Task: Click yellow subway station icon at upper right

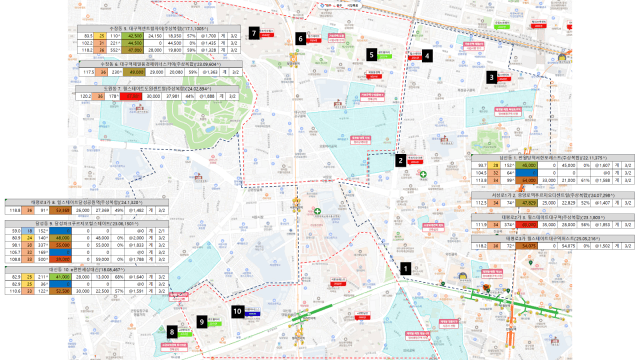Action: click(x=562, y=57)

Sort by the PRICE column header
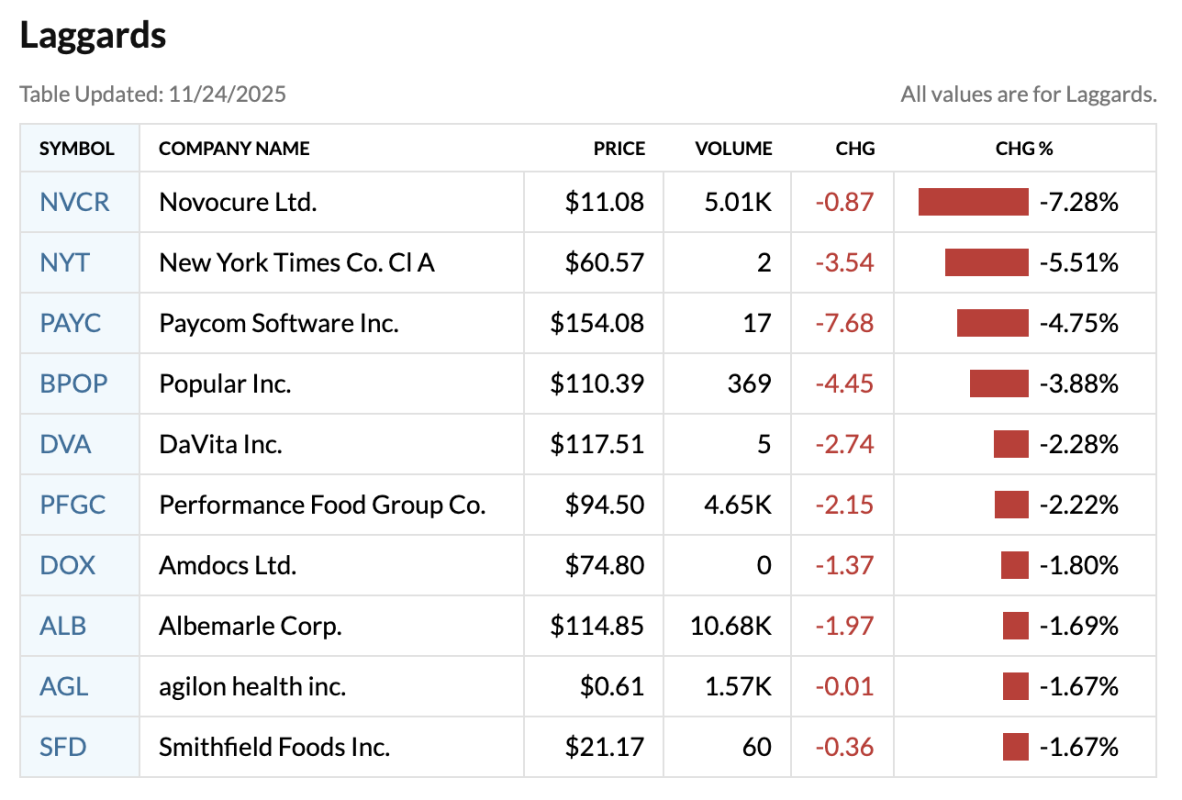(619, 149)
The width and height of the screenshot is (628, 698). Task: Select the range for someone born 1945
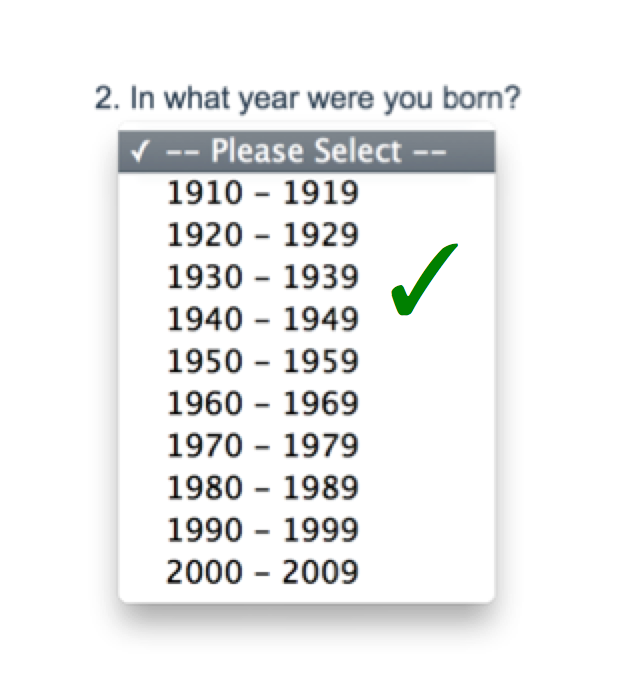click(x=262, y=319)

◆ **PROBLEM TO SOLVE**
Reproduce word for word every line from the one containing "Sort by the PRICE column header" through the last line of the items, including both. Leave out the pictures.

◆ **RESULT BELOW**
Sort by the PRICE column header
(619, 149)
The width and height of the screenshot is (628, 698). Task: Select the range for someone born 1945
click(x=262, y=319)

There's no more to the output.